For Garland’s boosters, it was his reputation for fairness, honed for more than two decades in the Federal Court of Appeals in Washington, DC, that made him a good candidate to lead the ministry out of the Trump era. . His success in restoring public confidence in the ministry, however, may depend in large part on his political skill.

Former President Barack Obama appointed Garland to the Supreme Court after a vacancy was created by the death of Judge Antonin Scalia in 2016, but his appointment was scuttled by Senate Republicans who held a majority in the chamber in the time.

When former President Donald Trump took office, Garland’s appointment expired and he returned to his post as Chief Justice of the U.S. Court of Appeals for the DC Circuit. He resigned his post as chief justice in February 2020, but still sits in court. Former President Bill Clinton appointed him to the court in 1997.

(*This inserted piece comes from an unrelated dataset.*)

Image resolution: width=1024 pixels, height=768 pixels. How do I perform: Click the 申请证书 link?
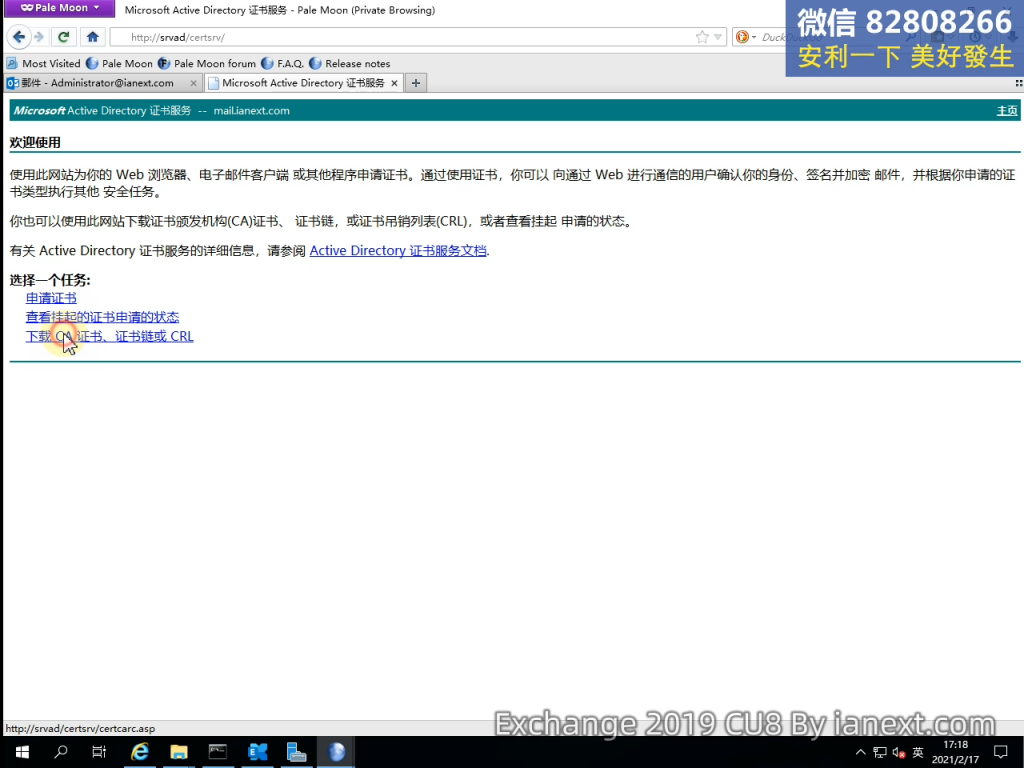coord(51,298)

From the sprawling investigation into the January insurgency to sensitive investigations by presidential allies, the workload at the Justice Department is more controversial than ever, and Garland will be greeted by a workforce whose rejection of political maneuvering of their former boss was unprecedented.

More than 200 former federal judges, US lawyers and senior Justice Department officials have signed letters of support for Garland, urgently asking the Senate to confirm him “as soon as possible.”

Republicans, on the other hand, have already announced that they will try to get the judge out during his confirmation hearing on the federal hot button inquiries of Democratic New York Governor Andrew Cuomo and the president’s son. , Hunter Biden, setting up Garland’s first opportunity to reveal how he’s going to handle his full plate of political issues.

Prior to his appointment as a U.S. circuit judge, Garland served as the Senior Assistant Attorney General. He oversaw the investigation into the Oklahoma City bombing in 1995, which killed more than 160 people and injured several hundred more. Garland also led the investigation into the 1996 Atlanta Olympics bombing, in which two people died and over 100 others were injured.

In addition, the judge served as the Assistant United States Attorney for the District of Columbia from 1989 to 1992, and Assistant to the Assistant Attorney General in the Criminal Division of the Department of Justice from 1993 to 1994.

This story has been updated with additional details.

CNN’s Paul LeBlanc, David Shortell, Katelyn Polantz, Joan Biskupic and Christina Carrega contributed to this report.